005244886.jpgCe deuxième tome de La magie de Paris confirme le formidable potentiel de la série. 
Nous retrouvons Thomas et Chloé dans une situation relativement inconfortable. Thomas a perdu de sa puissance depuis que Chloé est devenue son chevalier sa mousquetaire (clin d’œil à ceux qui connaissent la série, ça me fait marrer !), il n'est plus qu'un mage assez faiblard et devient donc une proie facile pour les goules et autres êtres maléfiques qui envahissent la capitale. Chloé doit donc le protéger, mais étant novice, elle-même n'est pas toujours prête à remplir ce rôle. Sur l'ordre du chef de la confrérie, un second chevalier est donc venu en renfort et les suit désormais partout. Cloé, quant à elle, voudrait bien retrouver un rythme de vie normal entre lycée et escrime, mais son quotidien est mouvementé. Elle doit jongler entre les exigences de ses amies et les besoins des mages, tout en se protégeant elle-même.

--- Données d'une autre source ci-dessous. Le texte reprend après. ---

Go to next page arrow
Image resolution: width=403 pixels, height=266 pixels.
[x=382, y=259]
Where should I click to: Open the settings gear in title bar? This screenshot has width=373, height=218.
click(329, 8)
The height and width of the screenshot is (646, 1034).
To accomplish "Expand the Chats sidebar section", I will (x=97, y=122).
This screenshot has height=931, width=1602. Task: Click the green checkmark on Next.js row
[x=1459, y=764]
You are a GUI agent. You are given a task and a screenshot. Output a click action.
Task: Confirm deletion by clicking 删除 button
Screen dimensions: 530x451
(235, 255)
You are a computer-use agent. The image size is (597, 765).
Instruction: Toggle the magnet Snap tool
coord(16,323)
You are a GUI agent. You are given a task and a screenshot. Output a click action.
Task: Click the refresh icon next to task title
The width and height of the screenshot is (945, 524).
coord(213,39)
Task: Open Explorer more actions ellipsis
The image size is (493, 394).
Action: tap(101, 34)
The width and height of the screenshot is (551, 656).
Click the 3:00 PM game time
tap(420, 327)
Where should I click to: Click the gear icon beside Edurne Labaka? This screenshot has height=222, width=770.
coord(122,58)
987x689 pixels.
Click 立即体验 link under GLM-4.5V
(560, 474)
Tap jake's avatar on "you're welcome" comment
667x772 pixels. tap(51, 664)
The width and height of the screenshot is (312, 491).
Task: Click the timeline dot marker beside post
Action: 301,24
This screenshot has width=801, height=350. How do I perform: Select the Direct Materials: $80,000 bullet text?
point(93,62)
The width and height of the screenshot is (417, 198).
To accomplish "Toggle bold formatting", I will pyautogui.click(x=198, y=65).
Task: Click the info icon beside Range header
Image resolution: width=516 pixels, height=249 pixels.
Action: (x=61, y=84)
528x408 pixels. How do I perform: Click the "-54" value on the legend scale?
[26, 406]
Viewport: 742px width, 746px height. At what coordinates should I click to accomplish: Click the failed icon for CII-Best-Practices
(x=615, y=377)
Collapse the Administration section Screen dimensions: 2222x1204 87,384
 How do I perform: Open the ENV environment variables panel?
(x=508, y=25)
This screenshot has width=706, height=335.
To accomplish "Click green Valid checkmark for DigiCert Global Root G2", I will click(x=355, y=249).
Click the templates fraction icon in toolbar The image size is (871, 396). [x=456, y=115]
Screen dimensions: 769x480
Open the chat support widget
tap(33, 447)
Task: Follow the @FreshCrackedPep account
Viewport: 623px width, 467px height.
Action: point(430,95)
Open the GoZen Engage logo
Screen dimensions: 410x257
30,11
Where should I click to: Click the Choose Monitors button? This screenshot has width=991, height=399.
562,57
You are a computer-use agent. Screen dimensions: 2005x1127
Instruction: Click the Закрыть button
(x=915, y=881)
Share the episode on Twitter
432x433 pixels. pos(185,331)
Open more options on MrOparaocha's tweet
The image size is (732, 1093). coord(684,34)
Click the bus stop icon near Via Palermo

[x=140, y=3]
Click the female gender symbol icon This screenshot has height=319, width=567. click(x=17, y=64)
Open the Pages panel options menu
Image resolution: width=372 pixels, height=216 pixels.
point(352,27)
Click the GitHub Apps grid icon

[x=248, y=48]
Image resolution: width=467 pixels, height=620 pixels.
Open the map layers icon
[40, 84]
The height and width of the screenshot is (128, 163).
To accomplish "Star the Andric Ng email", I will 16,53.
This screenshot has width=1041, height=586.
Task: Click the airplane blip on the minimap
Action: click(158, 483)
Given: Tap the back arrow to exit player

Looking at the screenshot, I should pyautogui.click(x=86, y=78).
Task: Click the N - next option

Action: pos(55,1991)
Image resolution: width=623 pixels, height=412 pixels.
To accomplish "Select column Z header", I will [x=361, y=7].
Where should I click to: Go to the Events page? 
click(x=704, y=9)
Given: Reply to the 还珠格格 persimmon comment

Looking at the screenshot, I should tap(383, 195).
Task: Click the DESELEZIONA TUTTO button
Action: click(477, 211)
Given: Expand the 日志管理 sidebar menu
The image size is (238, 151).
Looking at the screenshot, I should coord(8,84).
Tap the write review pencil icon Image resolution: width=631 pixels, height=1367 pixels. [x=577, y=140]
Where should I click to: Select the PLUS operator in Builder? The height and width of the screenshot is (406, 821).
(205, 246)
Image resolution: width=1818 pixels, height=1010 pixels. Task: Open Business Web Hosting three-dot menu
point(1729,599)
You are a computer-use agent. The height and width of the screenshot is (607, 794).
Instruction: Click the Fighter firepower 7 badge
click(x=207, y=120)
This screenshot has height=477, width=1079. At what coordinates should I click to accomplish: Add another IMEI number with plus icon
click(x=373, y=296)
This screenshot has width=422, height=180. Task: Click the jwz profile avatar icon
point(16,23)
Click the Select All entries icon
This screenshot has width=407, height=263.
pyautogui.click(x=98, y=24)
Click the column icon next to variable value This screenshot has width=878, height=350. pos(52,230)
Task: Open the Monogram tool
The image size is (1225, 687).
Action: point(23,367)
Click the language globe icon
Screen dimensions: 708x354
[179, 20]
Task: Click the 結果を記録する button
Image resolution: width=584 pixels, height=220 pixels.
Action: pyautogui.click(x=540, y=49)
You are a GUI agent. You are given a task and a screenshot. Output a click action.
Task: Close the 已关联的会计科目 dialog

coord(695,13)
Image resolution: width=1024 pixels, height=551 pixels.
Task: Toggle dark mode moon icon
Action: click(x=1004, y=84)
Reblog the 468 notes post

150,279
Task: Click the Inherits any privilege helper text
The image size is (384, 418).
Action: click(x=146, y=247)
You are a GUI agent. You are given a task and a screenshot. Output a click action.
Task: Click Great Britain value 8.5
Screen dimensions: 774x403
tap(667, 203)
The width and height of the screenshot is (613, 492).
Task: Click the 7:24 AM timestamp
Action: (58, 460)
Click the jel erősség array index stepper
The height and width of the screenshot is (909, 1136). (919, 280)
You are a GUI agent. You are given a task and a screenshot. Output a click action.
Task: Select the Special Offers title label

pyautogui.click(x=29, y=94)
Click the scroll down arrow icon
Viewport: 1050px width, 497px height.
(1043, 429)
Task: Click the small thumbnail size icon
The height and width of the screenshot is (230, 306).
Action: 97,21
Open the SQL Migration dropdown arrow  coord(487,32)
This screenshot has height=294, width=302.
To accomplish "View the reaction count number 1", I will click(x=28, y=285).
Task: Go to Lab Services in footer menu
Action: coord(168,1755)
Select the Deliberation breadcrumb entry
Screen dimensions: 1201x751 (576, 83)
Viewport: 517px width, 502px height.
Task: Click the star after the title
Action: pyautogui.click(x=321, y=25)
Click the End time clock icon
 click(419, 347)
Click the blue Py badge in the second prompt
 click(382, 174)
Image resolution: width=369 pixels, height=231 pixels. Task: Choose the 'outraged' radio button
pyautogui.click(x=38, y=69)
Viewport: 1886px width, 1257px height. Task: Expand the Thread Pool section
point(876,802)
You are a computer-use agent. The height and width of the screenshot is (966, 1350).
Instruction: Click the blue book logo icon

On sent que la relation entre Thomas et Chloé s'étoffe, on découvre un peu plus leurs personnalités et on passe de supers moments en compagnie de ce binôme étonnant. Le ton est toujours délicieusement mordant, c'est drôle et enlevé, le récit est rythmé, on ne s'ennuie pas un instant. Si l'on ajoute à cela que l'univers est intéressant, on a donc ici une suite à la hauteur du début.
Une série très plaisante dans le genre. Vivement le tome 3 !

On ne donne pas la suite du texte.